§ Aim of the task
Render the entries below as a numbered list, leaving out any blank lines.

-------- Excerpted records

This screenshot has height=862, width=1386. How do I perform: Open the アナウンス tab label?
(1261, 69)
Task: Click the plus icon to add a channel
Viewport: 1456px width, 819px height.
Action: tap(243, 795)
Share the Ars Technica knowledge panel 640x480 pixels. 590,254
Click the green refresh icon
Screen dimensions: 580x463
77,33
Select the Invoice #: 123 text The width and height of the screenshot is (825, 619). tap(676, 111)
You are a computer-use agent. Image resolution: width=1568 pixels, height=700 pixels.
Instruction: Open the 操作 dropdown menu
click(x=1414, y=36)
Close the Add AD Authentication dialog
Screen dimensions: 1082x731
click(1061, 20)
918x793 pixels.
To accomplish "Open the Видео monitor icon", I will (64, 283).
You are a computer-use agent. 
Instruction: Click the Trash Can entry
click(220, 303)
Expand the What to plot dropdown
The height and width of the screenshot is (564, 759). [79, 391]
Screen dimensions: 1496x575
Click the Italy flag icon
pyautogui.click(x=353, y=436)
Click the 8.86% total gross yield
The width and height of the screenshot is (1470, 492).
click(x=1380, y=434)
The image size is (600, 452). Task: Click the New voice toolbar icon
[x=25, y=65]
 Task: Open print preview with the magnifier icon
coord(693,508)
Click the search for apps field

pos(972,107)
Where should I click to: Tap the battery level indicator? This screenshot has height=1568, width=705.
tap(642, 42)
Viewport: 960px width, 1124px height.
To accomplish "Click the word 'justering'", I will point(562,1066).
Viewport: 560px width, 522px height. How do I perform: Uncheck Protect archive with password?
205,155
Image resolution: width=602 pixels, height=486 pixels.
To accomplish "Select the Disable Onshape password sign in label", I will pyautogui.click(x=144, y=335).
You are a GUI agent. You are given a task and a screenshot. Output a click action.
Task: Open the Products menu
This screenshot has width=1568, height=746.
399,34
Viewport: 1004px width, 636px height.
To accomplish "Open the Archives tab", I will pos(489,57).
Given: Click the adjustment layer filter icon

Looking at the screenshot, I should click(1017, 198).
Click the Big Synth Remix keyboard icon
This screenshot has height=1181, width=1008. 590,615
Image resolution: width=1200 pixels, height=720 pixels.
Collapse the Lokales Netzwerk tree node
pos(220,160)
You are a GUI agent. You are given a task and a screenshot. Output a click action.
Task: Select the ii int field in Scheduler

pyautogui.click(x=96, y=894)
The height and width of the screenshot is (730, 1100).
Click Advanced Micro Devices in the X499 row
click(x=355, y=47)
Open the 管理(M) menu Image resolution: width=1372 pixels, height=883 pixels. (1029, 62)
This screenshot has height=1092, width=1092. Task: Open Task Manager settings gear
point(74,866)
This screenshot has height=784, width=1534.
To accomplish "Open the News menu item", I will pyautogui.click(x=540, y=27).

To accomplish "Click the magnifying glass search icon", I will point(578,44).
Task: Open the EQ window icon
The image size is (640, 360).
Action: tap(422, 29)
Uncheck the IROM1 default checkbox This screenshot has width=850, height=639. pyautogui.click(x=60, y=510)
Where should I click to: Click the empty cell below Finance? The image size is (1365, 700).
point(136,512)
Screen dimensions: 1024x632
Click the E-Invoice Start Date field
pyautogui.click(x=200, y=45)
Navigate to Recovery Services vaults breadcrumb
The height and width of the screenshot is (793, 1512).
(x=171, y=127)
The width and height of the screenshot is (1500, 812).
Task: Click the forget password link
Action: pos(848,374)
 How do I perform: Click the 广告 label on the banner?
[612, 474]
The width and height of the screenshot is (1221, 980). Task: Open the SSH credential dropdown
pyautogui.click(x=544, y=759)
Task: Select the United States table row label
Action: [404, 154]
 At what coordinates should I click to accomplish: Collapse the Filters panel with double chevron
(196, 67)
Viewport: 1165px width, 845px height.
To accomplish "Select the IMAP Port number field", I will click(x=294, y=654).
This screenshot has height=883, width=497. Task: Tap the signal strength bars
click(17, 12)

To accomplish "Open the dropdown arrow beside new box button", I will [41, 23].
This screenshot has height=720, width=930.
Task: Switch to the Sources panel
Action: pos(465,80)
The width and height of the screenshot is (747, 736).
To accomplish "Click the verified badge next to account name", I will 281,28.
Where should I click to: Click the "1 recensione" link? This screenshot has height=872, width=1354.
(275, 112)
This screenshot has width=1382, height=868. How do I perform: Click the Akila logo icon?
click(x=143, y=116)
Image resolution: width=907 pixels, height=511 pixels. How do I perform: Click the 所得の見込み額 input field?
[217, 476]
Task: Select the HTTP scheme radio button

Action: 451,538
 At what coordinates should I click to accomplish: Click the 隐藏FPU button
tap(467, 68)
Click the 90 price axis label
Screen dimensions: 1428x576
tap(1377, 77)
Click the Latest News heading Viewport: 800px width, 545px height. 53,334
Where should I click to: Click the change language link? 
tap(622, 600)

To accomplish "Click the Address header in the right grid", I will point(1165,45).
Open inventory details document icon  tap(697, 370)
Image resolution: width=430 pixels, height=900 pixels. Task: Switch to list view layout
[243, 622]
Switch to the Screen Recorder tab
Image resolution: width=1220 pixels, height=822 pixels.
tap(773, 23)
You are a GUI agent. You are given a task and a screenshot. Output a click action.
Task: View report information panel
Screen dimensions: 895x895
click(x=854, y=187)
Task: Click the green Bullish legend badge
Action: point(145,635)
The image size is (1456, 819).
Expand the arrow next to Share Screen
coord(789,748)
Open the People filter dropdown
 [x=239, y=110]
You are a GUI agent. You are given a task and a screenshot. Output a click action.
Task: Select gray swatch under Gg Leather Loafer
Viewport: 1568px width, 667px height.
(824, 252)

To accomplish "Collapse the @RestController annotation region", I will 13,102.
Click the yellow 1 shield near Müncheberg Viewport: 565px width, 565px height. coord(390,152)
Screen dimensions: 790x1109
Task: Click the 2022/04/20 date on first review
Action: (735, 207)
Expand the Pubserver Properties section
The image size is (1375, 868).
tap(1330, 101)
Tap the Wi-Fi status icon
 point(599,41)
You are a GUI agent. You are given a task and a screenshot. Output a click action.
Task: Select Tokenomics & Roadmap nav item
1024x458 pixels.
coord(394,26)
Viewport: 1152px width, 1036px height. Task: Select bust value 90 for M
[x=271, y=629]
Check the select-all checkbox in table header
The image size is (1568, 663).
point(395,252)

----------------

§ Solution for this task
1. This screenshot has height=862, width=1386. How do I perform: Open the アナウンス tab label?
2. (1261, 69)
3. Task: Click the plus icon to add a channel
4. Viewport: 1456px width, 819px height.
5. Action: tap(243, 795)
6. Share the Ars Technica knowledge panel 640x480 pixels. 590,254
7. Click the green refresh icon
8. Screen dimensions: 580x463
9. 77,33
10. Select the Invoice #: 123 text The width and height of the screenshot is (825, 619). tap(676, 111)
11. You are a computer-use agent. Image resolution: width=1568 pixels, height=700 pixels.
12. Instruction: Open the 操作 dropdown menu
13. click(x=1414, y=36)
14. Close the Add AD Authentication dialog
15. Screen dimensions: 1082x731
16. click(1061, 20)
17. 918x793 pixels.
18. To accomplish "Open the Видео monitor icon", I will (64, 283).
19. You are a computer-use agent. 
20. Instruction: Click the Trash Can entry
21. click(220, 303)
22. Expand the What to plot dropdown
23. The height and width of the screenshot is (564, 759). [79, 391]
24. Screen dimensions: 1496x575
25. Click the Italy flag icon
26. pyautogui.click(x=353, y=436)
27. Click the 8.86% total gross yield
28. The width and height of the screenshot is (1470, 492).
29. click(x=1380, y=434)
30. The image size is (600, 452). Task: Click the New voice toolbar icon
31. [x=25, y=65]
32.  Task: Open print preview with the magnifier icon
33. coord(693,508)
34. Click the search for apps field
35. pos(972,107)
36. Where should I click to: Tap the battery level indicator? This screenshot has height=1568, width=705.
37. tap(642, 42)
38. Viewport: 960px width, 1124px height.
39. To accomplish "Click the word 'justering'", I will point(562,1066).
40. Viewport: 560px width, 522px height. How do I perform: Uncheck Protect archive with password?
41. 205,155
42. Image resolution: width=602 pixels, height=486 pixels.
43. To accomplish "Select the Disable Onshape password sign in label", I will pyautogui.click(x=144, y=335).
44. You are a GUI agent. You are given a task and a screenshot. Output a click action.
45. Task: Open the Products menu
46. This screenshot has width=1568, height=746.
47. 399,34
48. Viewport: 1004px width, 636px height.
49. To accomplish "Open the Archives tab", I will pos(489,57).
50. Given: Click the adjustment layer filter icon
51. Looking at the screenshot, I should click(1017, 198).
52. Click the Big Synth Remix keyboard icon
53. This screenshot has height=1181, width=1008. 590,615
54. Image resolution: width=1200 pixels, height=720 pixels.
55. Collapse the Lokales Netzwerk tree node
56. pos(220,160)
57. You are a GUI agent. You are given a task and a screenshot. Output a click action.
58. Task: Select the ii int field in Scheduler
59. pyautogui.click(x=96, y=894)
60. The height and width of the screenshot is (730, 1100).
61. Click Advanced Micro Devices in the X499 row
62. click(x=355, y=47)
63. Open the 管理(M) menu Image resolution: width=1372 pixels, height=883 pixels. (1029, 62)
64. This screenshot has height=1092, width=1092. Task: Open Task Manager settings gear
65. point(74,866)
66. This screenshot has height=784, width=1534.
67. To accomplish "Open the News menu item", I will pyautogui.click(x=540, y=27).
68. To accomplish "Click the magnifying glass search icon", I will point(578,44).
69. Task: Open the EQ window icon
70. The image size is (640, 360).
71. Action: tap(422, 29)
72. Uncheck the IROM1 default checkbox This screenshot has width=850, height=639. pyautogui.click(x=60, y=510)
73. Where should I click to: Click the empty cell below Finance? The image size is (1365, 700).
74. point(136,512)
75. Screen dimensions: 1024x632
76. Click the E-Invoice Start Date field
77. pyautogui.click(x=200, y=45)
78. Navigate to Recovery Services vaults breadcrumb
79. The height and width of the screenshot is (793, 1512).
80. (x=171, y=127)
81. The width and height of the screenshot is (1500, 812).
82. Task: Click the forget password link
83. Action: pos(848,374)
84.  How do I perform: Click the 广告 label on the banner?
85. [612, 474]
86. The width and height of the screenshot is (1221, 980). Task: Open the SSH credential dropdown
87. pyautogui.click(x=544, y=759)
88. Task: Select the United States table row label
89. Action: [404, 154]
90.  At what coordinates should I click to accomplish: Collapse the Filters panel with double chevron
91. (196, 67)
92. Viewport: 1165px width, 845px height.
93. To accomplish "Select the IMAP Port number field", I will click(x=294, y=654).
94. This screenshot has height=883, width=497. Task: Tap the signal strength bars
95. click(17, 12)
96. To accomplish "Open the dropdown arrow beside new box button", I will [41, 23].
97. This screenshot has height=720, width=930.
98. Task: Switch to the Sources panel
99. Action: pos(465,80)
100. The width and height of the screenshot is (747, 736).
101. To accomplish "Click the verified badge next to account name", I will 281,28.
102. Where should I click to: Click the "1 recensione" link? This screenshot has height=872, width=1354.
103. (275, 112)
104. This screenshot has width=1382, height=868. How do I perform: Click the Akila logo icon?
105. click(x=143, y=116)
106. Image resolution: width=907 pixels, height=511 pixels. How do I perform: Click the 所得の見込み額 input field?
107. [217, 476]
108. Task: Select the HTTP scheme radio button
109. Action: 451,538
110.  At what coordinates should I click to accomplish: Click the 隐藏FPU button
111. tap(467, 68)
112. Click the 90 price axis label
113. Screen dimensions: 1428x576
114. tap(1377, 77)
115. Click the Latest News heading Viewport: 800px width, 545px height. 53,334
116. Where should I click to: Click the change language link? 
117. tap(622, 600)
118. To accomplish "Click the Address header in the right grid", I will point(1165,45).
119. Open inventory details document icon  tap(697, 370)
120. Image resolution: width=430 pixels, height=900 pixels. Task: Switch to list view layout
121. [243, 622]
122. Switch to the Screen Recorder tab
123. Image resolution: width=1220 pixels, height=822 pixels.
124. tap(773, 23)
125. You are a GUI agent. You are given a task and a screenshot. Output a click action.
126. Task: View report information panel
127. Screen dimensions: 895x895
128. click(x=854, y=187)
129. Task: Click the green Bullish legend badge
130. Action: point(145,635)
131. The image size is (1456, 819).
132. Expand the arrow next to Share Screen
133. coord(789,748)
134. Open the People filter dropdown
135.  [x=239, y=110]
136. You are a GUI agent. You are given a task and a screenshot. Output a click action.
137. Task: Select gray swatch under Gg Leather Loafer
138. Viewport: 1568px width, 667px height.
139. (824, 252)
140. To accomplish "Collapse the @RestController annotation region", I will 13,102.
141. Click the yellow 1 shield near Müncheberg Viewport: 565px width, 565px height. coord(390,152)
142. Screen dimensions: 790x1109
143. Task: Click the 2022/04/20 date on first review
144. Action: (735, 207)
145. Expand the Pubserver Properties section
146. The image size is (1375, 868).
147. tap(1330, 101)
148. Tap the Wi-Fi status icon
149.  point(599,41)
150. You are a GUI agent. You are given a task and a screenshot. Output a click action.
151. Task: Select Tokenomics & Roadmap nav item
152. 1024x458 pixels.
153. coord(394,26)
154. Viewport: 1152px width, 1036px height. Task: Select bust value 90 for M
155. [x=271, y=629]
156. Check the select-all checkbox in table header
157. The image size is (1568, 663).
158. point(395,252)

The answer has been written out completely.